Goldman Sachs maintains its Brent/WTI price predictions for 2025, anticipating modestly increased risks overall

    by VT Markets
    /
    Sep 8, 2025

    Goldman Sachs has decided to keep its Brent/WTI price prediction for 2025 unchanged. This decision is influenced by OPEC+’s move to slowly reverse their 1.65 mb/d cuts, as OECD commercial stocks continue to be low. The firm projects the 2026 averages at $56 for Brent and $52 for WTI.

    Potential risks to the 2025–2026 price forecast are assessed as two-sided, with a slight tilt towards an increase. Goldman Sachs anticipates a larger surplus in 2026, primarily due to supply upgrades in the Americas outweighing Russian supply declines and increased global demand. The anticipated oil surplus for 2026 has been adjusted to 1.9 mb/d from a prior estimate of 1.7 mb/d.

    Opec Measures And Market Stocks

    Goldman Sachs also considers a full reversal of the 1.65 mb/d cuts a possibility. They expect OPEC+ to potentially halt quota increases from January 2026, contingent on noticeable rises in OECD commercial stocks by late 2025.

    We see the forecast keeping Brent and WTI prices for 2025 steady and near the current forward curve. This view hinges on the idea that OPEC+ is starting to unwind its cuts because OECD commercial stocks are still quite low. The key takeaway for the coming weeks is navigating this short-term tightness against a potential surplus later on.

    This perspective is reinforced by last week’s EIA data, which showed a surprise crude draw of 3.1 million barrels, against expectations of a small build. We are also seeing this reflected in positioning, as the latest CFTC report from September 2nd showed money managers increasing their net long positions in WTI futures and options. This suggests the market is currently more focused on the immediate supply-demand balance.

    Pricing Strategy And Market Dynamics

    For the coming weeks, this supports a strategy of owning near-term upside exposure, possibly through call spreads on November or December 2025 contracts. The slight upside risk mentioned in the report, combined with recent positive manufacturing data out of China, suggests any dips could be buying opportunities. Volatility might remain contained, but the risk of a sharp move up is greater than a move down before year-end.

    Looking further out, the projected surplus of 1.9 mb/d for 2026 suggests a bearish structure for the deferred contracts. We could consider establishing calendar spreads, selling mid-2026 futures against buying late-2025 contracts to profit from the curve steepening into contango.
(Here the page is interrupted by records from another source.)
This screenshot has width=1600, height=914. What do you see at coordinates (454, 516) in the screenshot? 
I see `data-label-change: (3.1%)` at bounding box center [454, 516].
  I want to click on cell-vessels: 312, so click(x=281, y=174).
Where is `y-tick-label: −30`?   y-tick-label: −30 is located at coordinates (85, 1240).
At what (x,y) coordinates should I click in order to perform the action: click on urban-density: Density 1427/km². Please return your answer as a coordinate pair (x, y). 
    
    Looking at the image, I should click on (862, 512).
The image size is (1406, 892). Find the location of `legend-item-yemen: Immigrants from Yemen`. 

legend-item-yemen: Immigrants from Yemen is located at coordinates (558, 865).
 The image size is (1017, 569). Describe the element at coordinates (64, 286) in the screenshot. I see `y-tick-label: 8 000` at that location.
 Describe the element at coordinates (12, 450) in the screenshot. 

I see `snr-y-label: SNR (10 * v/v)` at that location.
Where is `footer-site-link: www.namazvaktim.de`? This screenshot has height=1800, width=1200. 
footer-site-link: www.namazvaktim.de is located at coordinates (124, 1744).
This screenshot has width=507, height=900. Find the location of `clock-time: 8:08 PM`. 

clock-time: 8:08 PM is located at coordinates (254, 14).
This trade aligns with the view that OPEC+ will have to pause its production increases in early 2026 as inventories rise.

    We should not discount OPEC+’s flexibility, as we witnessed with their significant interventions back in the 2022-2024 period. The assumption that they will pause quota increases if stocks build seems credible, given their historical preference for market stability over pure volume. This creates a floor for prices, but also caps the extreme upside beyond 2025.

    The forecast’s specific mention of supply upgrades in the Americas, particularly from non-OPEC sources, could weigh on WTI relative to Brent. This suggests the Brent-WTI spread might widen in the coming months from its current narrow range of around $4.00. Traders could look at positioning for this widening by going long Brent futures while simultaneously selling WTI futures for the same delivery period.